| RECORD SET |
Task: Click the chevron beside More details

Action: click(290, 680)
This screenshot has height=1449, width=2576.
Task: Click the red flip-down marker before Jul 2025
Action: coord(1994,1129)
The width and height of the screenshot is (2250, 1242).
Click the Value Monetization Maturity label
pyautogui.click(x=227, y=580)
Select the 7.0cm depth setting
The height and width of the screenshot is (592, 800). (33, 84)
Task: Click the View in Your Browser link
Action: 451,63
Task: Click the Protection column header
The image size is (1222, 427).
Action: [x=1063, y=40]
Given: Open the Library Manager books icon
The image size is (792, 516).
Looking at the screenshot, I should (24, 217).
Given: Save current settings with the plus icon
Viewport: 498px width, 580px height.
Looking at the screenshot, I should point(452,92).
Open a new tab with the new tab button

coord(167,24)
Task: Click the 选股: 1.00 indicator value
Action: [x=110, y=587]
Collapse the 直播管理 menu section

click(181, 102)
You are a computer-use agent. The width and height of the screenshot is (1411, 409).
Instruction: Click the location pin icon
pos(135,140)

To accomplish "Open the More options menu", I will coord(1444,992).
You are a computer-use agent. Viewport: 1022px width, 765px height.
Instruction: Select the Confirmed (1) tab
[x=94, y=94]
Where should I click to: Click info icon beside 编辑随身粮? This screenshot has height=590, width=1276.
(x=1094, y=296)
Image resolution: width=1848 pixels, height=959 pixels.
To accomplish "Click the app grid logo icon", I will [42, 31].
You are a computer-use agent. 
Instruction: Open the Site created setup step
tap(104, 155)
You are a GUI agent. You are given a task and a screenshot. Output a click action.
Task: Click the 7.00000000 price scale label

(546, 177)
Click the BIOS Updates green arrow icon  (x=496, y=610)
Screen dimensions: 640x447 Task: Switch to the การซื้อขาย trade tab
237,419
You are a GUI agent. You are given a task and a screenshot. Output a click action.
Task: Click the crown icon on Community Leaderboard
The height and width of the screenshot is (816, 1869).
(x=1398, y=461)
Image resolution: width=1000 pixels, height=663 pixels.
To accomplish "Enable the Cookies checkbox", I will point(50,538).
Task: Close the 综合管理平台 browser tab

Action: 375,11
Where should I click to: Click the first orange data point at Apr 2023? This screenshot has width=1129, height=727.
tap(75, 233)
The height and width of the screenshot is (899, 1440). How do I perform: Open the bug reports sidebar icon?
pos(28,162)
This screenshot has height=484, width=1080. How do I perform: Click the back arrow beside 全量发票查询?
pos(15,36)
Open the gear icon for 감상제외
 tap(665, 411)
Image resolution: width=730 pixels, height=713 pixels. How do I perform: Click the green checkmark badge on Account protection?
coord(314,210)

| DIRECTION |
Please pull out every line above that contains the string "icon". Case counts, so match capitals and lowercase letters as given.

| ANSWER FOR THIS EXERCISE |
Given: Open the Library Manager books icon
Given: Save current settings with the plus icon
Instruction: Click the location pin icon
Where should I click to: Click info icon beside 编辑随身粮? This screenshot has height=590, width=1276.
To accomplish "Click the app grid logo icon", I will [42, 31].
Click the BIOS Updates green arrow icon  (x=496, y=610)
Task: Click the crown icon on Community Leaderboard
The height and width of the screenshot is (899, 1440). How do I perform: Open the bug reports sidebar icon?
Open the gear icon for 감상제외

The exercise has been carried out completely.